_Exercise requirements_.
For the word "page", count the lines of the data that include it and give only the total.

━━━━━ Input for this task ━━━━━

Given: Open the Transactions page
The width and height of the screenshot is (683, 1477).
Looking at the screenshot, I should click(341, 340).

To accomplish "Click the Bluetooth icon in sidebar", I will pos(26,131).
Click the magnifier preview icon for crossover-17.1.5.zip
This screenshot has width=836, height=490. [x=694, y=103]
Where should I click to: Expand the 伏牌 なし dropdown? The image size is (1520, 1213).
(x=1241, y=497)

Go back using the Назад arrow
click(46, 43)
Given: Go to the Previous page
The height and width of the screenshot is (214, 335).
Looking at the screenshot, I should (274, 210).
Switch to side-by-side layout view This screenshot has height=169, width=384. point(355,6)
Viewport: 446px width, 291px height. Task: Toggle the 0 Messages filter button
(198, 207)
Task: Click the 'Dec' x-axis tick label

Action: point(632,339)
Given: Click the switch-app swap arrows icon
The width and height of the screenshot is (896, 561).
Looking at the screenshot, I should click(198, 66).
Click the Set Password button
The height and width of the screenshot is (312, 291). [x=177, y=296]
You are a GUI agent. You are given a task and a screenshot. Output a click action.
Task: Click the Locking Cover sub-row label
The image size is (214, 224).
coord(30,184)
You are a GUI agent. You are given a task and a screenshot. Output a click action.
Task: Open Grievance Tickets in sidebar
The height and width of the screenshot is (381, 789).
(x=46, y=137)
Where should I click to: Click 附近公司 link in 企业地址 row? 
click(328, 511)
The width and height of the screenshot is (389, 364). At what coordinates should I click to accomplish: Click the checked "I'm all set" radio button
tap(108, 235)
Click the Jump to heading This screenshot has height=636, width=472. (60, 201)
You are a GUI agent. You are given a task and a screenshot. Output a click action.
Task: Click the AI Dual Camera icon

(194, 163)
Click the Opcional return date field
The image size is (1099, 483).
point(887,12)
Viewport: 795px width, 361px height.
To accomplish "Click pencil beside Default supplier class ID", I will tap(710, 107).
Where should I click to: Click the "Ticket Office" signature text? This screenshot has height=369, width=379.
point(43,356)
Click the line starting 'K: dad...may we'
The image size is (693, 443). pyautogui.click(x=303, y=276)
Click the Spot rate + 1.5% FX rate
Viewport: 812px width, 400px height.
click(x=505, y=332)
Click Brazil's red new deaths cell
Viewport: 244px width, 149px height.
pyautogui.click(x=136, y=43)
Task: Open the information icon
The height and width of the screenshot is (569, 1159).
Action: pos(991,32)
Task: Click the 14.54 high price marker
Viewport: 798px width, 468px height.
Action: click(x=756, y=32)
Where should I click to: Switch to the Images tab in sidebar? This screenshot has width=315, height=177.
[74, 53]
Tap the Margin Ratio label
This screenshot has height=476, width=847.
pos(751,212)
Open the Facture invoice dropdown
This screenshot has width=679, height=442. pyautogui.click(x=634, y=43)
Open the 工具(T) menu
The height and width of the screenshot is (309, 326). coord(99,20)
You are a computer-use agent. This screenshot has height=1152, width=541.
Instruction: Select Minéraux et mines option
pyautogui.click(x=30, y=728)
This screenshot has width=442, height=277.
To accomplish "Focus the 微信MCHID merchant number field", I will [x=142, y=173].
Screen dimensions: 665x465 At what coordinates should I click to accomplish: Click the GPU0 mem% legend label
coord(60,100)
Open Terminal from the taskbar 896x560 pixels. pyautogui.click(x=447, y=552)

━━━━━

_Reply to the task_.
2